In fact, some lineages have changed so little for such a long time that they are often called living fossils. Coelacanths comprise a fish lineage that branched off of the tree near the base of the vertebrate clade. Until 1938, scientists thought that coelacanths went extinct 80 million years ago. But in 1938, scientists discovered a living coelacanth from a population in the Indian Ocean that looked very similar to its fossil ancestors. Hence, the coelacanth lineage exhibits about 80 million years’ worth of morphological stasis.
2. Character change: Lineages can change quickly or slowly. Character change can happen in a single direction, such as evolving additional segments, or it can reverse itself by gaining and then losing segments. Changes can occur within a single lineage or across several lineages. In the figure to the right, lineage A changes rapidly but in no particular direction. Lineage B shows slower, directional change.
Trilobites, animals in the same clade as modern insects and crustaceans, lived over 300 million years ago. As shown below, their fossil record clearly suggests that several lineages underwent similar increases in segment number over the course of millions of years.
3. Lineage-splitting (or speciation): Patterns of lineage-splitting can be identified by constructing and examining a phylogeny. The phylogeny might reveal that a particular lineage has undergone unusually frequent lineage-splitting, generating a “bushy” tuft of branches on the tree (Clade A, below). It might reveal that a lineage has an unusually low rate of lineage-splitting, represented by a long branch with very few twigs coming off (Clade B, below). Or it might reveal that several lineages experienced a burst of lineage-splitting at the same time (Clade C, below).

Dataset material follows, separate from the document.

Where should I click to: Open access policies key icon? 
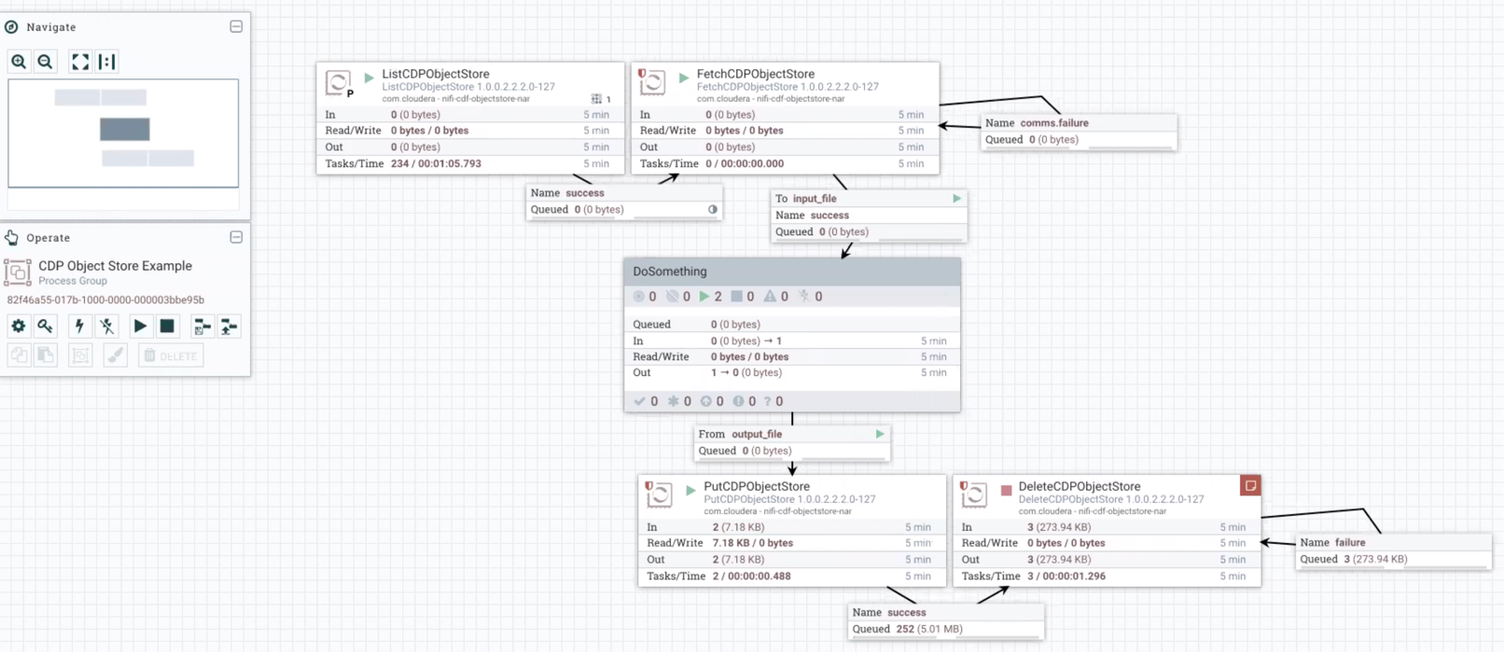45,326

4. Extinction: Extinction is extremely important in the history of life. It can be a frequent or rare event within a lineage, or it can occur simultaneously across many lineages (mass extinction). Every lineage has some chance of becoming extinct, and overwhelmingly, species have ended up in the losing slots on this roulette wheel: over 99% of the species that have ever lived on Earth have gone extinct. In this diagram, a mass extinction cuts short the lifetimes of many species, and only three survive.